Вагнеровские учителя с периферии материального мира в одном из трансов научили его обращению с артефактом и строго-настрого запретили давать его чужим людям в руки. Распираемого гордыней доктора так и подмывало похвастаться своим сокровищем перед кем-нибудь из коллег, и Генрих оказался первым, кому доктор открыл свою тайну.
— Будет лучше, если вы не станете прикасаться к камню, — настойчиво повторил Отто. В его голосе сквозила обеспокоенность.
— Не волнуйтесь, доктор, — тихо произнес Генрих, продолжая внимательно разглядывать минерал, испускавший мягкое зеленоватое свечение. Только что он мысленно признался самому себе, что потрясен. Однако, привыкнув скрывать свои эмоции, постарался взять себя в руки. — В Индии мне приходилось видеть разное, но такое… — Он обернулся и посмотрел Вагнеру в глаза. Тот стоял позади, сложив руки на груди, и весь его вид в этот момент говорил о сознании собственной значимости и исключительности. Генрих сдержанно улыбнулся. Ему не хотелось ранить больное самолюбие доктора. — Камни, как люди, — продолжал он, снова возвращаясь к артефакту, — у них своя история и судьба, своя, иногда разрушительная энергетика. С этим надо считаться.

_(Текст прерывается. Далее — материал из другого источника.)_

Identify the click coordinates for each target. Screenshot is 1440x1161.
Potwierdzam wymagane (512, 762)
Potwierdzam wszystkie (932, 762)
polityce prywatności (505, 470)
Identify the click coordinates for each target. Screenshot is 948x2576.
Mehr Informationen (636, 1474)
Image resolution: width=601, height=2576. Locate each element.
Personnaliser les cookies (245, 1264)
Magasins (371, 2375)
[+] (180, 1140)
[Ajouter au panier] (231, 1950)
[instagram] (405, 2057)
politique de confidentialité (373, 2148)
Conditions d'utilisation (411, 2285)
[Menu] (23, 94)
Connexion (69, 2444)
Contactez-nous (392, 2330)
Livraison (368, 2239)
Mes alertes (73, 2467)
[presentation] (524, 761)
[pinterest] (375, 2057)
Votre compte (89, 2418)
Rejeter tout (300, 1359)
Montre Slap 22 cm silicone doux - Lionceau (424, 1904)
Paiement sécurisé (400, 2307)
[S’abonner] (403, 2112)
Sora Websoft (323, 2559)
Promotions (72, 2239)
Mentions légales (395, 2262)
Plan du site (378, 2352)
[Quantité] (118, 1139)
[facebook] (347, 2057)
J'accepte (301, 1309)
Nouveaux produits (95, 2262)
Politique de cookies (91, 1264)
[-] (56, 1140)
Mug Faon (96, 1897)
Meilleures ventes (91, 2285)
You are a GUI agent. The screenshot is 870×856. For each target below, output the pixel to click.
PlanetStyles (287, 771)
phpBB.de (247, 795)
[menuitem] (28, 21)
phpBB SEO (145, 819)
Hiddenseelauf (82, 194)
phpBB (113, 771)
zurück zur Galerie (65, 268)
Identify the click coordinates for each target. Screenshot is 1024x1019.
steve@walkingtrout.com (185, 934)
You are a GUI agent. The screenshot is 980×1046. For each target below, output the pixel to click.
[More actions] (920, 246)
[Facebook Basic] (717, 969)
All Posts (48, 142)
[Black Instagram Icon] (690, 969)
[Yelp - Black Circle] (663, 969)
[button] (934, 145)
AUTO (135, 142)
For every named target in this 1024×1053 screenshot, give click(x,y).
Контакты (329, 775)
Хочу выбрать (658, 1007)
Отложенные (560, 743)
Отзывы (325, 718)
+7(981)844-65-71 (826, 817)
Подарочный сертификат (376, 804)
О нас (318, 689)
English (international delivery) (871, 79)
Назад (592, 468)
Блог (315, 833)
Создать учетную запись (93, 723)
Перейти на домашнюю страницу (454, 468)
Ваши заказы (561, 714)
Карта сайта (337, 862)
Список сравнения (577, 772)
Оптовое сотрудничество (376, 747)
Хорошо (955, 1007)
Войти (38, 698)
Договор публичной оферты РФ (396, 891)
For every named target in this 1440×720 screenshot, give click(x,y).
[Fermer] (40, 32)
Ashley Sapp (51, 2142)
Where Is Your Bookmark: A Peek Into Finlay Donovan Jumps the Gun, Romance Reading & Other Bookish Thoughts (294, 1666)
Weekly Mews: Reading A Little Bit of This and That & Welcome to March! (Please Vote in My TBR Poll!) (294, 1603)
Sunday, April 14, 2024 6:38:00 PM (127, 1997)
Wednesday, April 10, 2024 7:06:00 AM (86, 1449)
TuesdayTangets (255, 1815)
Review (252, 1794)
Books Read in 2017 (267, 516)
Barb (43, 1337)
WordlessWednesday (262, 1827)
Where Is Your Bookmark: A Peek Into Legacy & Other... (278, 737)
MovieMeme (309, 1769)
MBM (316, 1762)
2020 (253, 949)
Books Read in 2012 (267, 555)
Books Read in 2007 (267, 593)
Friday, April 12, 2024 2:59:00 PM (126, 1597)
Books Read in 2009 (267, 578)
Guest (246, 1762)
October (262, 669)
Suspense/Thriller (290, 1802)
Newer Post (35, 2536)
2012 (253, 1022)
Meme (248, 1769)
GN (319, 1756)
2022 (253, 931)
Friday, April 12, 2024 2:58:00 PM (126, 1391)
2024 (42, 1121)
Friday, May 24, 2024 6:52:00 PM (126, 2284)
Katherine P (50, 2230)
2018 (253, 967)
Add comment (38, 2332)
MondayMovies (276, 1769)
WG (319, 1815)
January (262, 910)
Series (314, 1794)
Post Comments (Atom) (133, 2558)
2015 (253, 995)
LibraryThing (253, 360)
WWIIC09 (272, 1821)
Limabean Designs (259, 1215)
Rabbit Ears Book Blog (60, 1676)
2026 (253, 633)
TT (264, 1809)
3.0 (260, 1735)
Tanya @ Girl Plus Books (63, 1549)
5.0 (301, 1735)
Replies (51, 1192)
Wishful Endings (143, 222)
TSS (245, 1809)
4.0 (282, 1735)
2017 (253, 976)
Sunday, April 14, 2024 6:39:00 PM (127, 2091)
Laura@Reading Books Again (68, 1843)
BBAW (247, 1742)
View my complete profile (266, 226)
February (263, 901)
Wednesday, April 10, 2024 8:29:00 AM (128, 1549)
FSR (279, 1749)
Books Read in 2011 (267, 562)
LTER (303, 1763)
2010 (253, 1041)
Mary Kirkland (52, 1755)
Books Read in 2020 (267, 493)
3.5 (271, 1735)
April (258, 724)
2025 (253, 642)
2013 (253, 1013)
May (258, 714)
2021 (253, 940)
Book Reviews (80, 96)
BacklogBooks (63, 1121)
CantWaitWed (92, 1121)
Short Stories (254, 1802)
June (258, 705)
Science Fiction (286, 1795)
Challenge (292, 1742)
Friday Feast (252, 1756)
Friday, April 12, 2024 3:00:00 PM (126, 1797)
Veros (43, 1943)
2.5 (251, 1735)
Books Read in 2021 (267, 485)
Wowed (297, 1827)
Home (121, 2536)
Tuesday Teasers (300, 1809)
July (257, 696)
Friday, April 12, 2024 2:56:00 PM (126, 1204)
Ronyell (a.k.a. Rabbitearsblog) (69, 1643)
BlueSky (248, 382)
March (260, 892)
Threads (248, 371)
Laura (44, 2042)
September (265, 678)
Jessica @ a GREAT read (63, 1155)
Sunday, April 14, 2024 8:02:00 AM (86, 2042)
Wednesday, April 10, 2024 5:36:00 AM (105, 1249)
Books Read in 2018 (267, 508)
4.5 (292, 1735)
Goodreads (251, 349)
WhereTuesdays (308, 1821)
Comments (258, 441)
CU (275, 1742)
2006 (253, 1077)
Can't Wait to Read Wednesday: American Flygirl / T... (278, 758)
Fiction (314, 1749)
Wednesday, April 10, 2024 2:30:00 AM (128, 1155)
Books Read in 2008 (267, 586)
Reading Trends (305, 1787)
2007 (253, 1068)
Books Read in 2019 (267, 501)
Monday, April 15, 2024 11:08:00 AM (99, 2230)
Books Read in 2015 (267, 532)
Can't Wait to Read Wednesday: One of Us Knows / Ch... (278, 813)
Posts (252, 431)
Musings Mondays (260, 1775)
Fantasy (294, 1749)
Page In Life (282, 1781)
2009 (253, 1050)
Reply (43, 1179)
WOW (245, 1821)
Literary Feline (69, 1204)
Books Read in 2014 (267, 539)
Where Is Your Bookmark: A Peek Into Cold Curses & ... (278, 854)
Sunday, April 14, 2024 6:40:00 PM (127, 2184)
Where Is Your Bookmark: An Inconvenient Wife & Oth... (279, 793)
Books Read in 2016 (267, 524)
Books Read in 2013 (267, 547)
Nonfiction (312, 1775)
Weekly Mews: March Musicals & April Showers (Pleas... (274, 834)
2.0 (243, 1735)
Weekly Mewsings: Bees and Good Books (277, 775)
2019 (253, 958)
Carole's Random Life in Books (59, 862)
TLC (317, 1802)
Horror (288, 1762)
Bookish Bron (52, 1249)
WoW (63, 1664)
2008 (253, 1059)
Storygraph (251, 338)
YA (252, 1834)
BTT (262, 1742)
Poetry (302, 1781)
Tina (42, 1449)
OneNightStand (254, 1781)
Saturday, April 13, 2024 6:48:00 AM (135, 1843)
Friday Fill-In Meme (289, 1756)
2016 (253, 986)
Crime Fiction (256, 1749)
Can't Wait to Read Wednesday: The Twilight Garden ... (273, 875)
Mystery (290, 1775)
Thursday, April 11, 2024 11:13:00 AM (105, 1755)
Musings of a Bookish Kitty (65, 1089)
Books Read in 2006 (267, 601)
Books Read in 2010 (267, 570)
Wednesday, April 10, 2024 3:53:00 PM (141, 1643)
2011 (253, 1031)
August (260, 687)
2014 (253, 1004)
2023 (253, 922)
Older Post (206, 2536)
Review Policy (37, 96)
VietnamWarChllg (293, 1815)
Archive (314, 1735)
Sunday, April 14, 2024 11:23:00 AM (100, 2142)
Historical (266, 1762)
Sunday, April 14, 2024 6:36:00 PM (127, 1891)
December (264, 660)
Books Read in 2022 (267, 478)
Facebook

— Безусловно, — с некоторым ехидством откликнулся доктор Вагнер. — И они идут в руки только к тем, кто способен правильно воспринять транслируемую через них энергию.
Генрих ничего не ответил. Он знал, что есть темы, которые в разговоре с доктором лучше не затрагивать. — Расскажите мне о нем, — вполне миролюбиво попросил он, указывая на камень. — Ведь внутри него должно быть скрыта не одна тайна?
— Вы правы, — заметно смягчился обладатель реликвии. — Тайн, связанных с ним, предостаточно. Боюсь, что даже мне известно не обо всех. — Это «даже» он произнес с особенным нажимом, давая тем самым понять Генриху, что тот имеет дело с человеком, наделенным высшим знанием и претендующим на особое отношение со стороны окружающих.
На этот раз Генрих позволил себе несколько больше.
— Вы полагаете, ваших знаний недостаточно, чтобы проникнуть туда, где, возможно, таятся ответы на очень важные вопросы, в том числе и те, которые волнуют нашего фюрера?